The epidemiology of enteroviral infection in South Korea during 1999–2011 chronicles nationwide outbreaks and changing detection and subtyping methods used over the 13-year period. Of 14,657 patients whose samples were tested, 4,762 (32.5%) samples were positive for human enterovirus (human EV); as diagnostic methods improved, the rate of positive results increased. A seasonal trend of outbreaks was documented. Genotypes enterovirus 71, echovirus 30, coxsackievirus B5, enterovirus 6, and coxsackievirus B2 were the most common genotypes identified. Accurate test results correlated clinical syndromes to enterovirus genotypes: aseptic meningitis to echovirus 30, enterovirus 6, and coxsackievirus B5; hand, foot and mouth disease to coxsackievirus A16; and hand, foot and mouth disease with neurologic complications to enterovirus 71. There are currently no treatments specific to human EV infections; surveillance of enterovirus infections such as this study provides may assist with evaluating the need to research and develop treatments for infections caused by virulent human EV genotypes.

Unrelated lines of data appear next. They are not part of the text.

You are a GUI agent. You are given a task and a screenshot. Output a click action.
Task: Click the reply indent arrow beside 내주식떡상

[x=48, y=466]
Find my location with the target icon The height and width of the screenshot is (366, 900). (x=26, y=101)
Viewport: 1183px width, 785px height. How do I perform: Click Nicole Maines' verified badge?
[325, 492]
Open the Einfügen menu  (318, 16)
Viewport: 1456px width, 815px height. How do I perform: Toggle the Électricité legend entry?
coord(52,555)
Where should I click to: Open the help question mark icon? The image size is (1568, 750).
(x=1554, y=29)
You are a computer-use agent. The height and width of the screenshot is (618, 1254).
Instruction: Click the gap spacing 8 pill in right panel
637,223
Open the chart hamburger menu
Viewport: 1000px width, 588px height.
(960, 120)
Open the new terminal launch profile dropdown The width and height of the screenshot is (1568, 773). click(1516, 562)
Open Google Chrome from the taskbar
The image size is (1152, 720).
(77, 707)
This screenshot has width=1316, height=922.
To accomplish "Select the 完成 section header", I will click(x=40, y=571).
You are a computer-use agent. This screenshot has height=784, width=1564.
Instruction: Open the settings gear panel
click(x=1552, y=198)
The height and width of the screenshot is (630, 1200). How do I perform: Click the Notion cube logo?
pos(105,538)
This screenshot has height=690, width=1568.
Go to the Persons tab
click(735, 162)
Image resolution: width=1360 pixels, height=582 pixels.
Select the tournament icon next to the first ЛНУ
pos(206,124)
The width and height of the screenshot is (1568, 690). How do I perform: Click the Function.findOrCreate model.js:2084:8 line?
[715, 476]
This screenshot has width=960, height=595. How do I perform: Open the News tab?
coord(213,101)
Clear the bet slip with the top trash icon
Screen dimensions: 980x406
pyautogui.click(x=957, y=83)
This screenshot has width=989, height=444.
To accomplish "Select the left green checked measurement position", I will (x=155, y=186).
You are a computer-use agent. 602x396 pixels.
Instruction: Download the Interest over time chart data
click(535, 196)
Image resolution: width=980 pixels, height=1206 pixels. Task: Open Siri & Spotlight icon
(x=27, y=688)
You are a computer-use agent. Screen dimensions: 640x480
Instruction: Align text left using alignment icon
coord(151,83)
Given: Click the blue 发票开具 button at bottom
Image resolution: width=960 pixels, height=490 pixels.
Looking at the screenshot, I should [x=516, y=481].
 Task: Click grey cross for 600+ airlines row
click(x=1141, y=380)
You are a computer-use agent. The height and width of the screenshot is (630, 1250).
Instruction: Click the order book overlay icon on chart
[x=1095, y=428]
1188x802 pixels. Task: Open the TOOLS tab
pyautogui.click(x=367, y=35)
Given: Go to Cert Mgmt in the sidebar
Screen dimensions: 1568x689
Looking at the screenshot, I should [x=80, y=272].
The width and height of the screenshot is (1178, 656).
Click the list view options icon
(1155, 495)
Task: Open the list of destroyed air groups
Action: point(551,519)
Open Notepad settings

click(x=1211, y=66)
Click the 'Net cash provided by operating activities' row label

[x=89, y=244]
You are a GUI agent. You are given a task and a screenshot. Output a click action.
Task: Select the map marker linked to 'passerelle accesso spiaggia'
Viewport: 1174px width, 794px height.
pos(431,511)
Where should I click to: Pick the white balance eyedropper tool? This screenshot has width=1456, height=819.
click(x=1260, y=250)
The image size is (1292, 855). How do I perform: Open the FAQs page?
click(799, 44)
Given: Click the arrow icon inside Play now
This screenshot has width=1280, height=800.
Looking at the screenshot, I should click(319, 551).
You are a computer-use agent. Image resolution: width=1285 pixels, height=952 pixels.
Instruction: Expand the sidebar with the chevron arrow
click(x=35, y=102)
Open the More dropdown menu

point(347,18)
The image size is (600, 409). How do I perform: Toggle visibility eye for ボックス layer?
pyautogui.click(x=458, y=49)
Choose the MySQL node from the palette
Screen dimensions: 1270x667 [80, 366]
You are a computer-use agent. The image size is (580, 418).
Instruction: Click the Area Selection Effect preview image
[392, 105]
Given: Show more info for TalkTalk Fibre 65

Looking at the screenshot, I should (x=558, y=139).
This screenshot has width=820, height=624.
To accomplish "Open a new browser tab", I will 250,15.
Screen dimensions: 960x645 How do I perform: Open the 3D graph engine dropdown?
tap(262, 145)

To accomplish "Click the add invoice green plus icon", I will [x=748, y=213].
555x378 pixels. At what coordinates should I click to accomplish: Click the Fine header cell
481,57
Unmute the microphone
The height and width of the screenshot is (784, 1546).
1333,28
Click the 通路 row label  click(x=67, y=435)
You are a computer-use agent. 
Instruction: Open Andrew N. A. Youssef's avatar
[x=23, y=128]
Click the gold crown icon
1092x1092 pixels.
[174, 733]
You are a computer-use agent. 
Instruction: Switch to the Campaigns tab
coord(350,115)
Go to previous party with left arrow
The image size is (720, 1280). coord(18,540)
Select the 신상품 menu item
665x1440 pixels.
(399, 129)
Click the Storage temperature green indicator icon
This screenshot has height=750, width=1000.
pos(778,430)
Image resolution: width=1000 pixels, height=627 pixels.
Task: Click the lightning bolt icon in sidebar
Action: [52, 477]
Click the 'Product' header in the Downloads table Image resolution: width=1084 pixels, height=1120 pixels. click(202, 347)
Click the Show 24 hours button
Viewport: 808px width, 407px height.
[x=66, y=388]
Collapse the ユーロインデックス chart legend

Human enteroviruses (EVs) belong to the family Picornaviridae, genus Enterovirus, and are classified into 4 species, EV-A, B, C, and D (13). More than 90 serotypes are currently recognized by the International Committee on Taxonomy of Virus Classifications. EV-A (17 serotypes), EV-B (56 serotypes), EV-C (16 serotypes), and EV–D (3 serotypes) species classifications are based on similarities in virus capsid protein (VP) genes (46). Among them, 65 serotypes are known to cause infections in humans, including polioviruses, echoviruses (E), coxsackieviruses A (CA) and B (CB), and EV types 68–71 (7,8).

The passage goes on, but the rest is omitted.